### 抜粋:
= = = =

トシダ:20歳ぐらいから高校の同級生とコンビを組んで、学生お笑いの大会に出てました。今でこそお笑いサークルって有名ですけど、僕らはサークルにも入らず、学生お笑いの大会に出ていたのが珍しかったみたいです。優勝できた大会もあったので、卒業後も続ける予定だったんですけど、いろいろあって解散して、麻婆とスタミナパンを組んで今に至ってます。
――ちなみに、大学の奨学金を返済していると以前にお聞きしましたが、それは完済できましたか?
トシダ:奨学金は42歳まで返済があるんで、あと7年です。僕、千葉工業大学なんですけど、普通の大学より工業大学だからか学費が高くて、600万くらいするんですよ。それを22歳から20年間、毎月2万数千円を返済しています。
もう13年払ってるんで、折り返しであと7年ですね。それ以外にパチンコで200万ほど借金してしまって、債務整理もしているんですけど、もうじき終わります。5年間、毎月3万5000円を返し続けて、返済間近です。
麻婆:悲しいですね、トシダさんが真人間になりそうで。
トシダ:悲しくない、うれしいだろ。こいつも借金あるんですよ。
麻婆:僕は本っ~当に働きたくないんですよ。やっぱ芸人なんでね。お笑いで稼ぎたい。
トシダ:カッコつけんなよ。
――麻婆さんの借金の理由とは?
麻婆:生活費です、マジで。バイきんぐさんがMCの『なんてネタだ! グランプリ』で優勝したときも、賞金が入ったら“これでいいや”ってバイトすぐ辞めて。その賞金がなくなってもバイトはしたくないから、借金が重なっちゃうんですよ。消費者金融に借りたり、納言の薄幸が同期なんですけど彼女に借りたり、先輩からも……。
――お話しできる範囲で借金の額を教えてください。
麻婆:走行距離の少ない中古のファミリーカーくらいは買えますね。M-1とかキングオブコントで優勝すれば返せる額です。でも、全部は返さないです。優勝しても。
トシダ:なんでだよ!
麻婆: いや、絶対に返しません。ちょっとずつ返します。借金あったほうが、なんかいいかなって。だって、借りてるだけですよ、借金って。
日向坂46 佐々木久美もスタミナパン推し!
――お二人はバイトもしてるんですよね。
麻婆:僕はカルチャー教室で働いてます。おじいちゃん、おばあちゃんが習うペン字とか、お花の教室の準備です。あと、ホテルのフロントもやってます、普通のホテルですよ。
トシダ:僕は学童保育の児童指導員として働いてます。放課後の小学校まで車で児童を迎えに行って、勉強を教えたり遊んだりして、帰りは家まで送って。それを2年以上も続けてますね。
麻婆:ヤバいんじゃないのもう?
トシダ:なにが?
麻婆:いや、『アメトーーク!』※出たから。

= = = =

### 課題:
抜粋にある「優勝できた大会もあったので、卒業後も続ける予定だったんですけど、いろいろあって解散して、麻婆とスタミナパンを組んで今に至ってます。」という一文を英語に訳してください。 この後に続く項目は、抜粋とは別の資料である。

= = = =

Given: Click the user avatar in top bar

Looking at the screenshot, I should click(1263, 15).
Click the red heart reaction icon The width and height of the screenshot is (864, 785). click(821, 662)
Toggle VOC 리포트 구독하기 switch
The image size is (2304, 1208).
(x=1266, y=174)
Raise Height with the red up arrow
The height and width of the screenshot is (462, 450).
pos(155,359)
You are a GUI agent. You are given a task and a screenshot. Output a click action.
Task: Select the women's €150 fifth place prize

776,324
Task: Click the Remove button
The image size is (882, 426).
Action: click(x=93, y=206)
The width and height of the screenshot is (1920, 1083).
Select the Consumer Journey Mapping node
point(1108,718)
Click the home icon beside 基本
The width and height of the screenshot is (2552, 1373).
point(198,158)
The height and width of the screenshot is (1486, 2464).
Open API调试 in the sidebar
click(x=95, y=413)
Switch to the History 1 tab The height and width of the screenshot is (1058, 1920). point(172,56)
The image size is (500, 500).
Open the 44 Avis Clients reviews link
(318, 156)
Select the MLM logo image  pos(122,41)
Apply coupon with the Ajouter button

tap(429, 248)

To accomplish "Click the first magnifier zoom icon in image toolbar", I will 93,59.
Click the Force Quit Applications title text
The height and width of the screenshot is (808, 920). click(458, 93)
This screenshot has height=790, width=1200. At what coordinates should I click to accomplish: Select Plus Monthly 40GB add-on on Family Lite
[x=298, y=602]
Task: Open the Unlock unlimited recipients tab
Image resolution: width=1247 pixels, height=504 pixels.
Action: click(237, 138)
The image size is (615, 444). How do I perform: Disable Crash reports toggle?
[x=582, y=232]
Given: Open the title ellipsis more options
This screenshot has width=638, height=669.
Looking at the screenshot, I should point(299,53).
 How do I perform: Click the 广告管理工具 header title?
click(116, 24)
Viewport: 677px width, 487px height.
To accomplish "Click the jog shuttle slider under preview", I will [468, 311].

= = = =

### 解答:
We won some of the contests, so I planned to keep going after graduation, but various things happened and we split up, and then I formed Stamina Pan with Mabo, which brings us to where we are now.